## begin

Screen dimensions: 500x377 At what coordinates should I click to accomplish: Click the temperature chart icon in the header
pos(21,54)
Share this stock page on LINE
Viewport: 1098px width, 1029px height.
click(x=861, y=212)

## end

List every line of the items above that contains the string "click", matching case exactly.

Response:
Screen dimensions: 500x377 At what coordinates should I click to accomplish: Click the temperature chart icon in the header
click(x=861, y=212)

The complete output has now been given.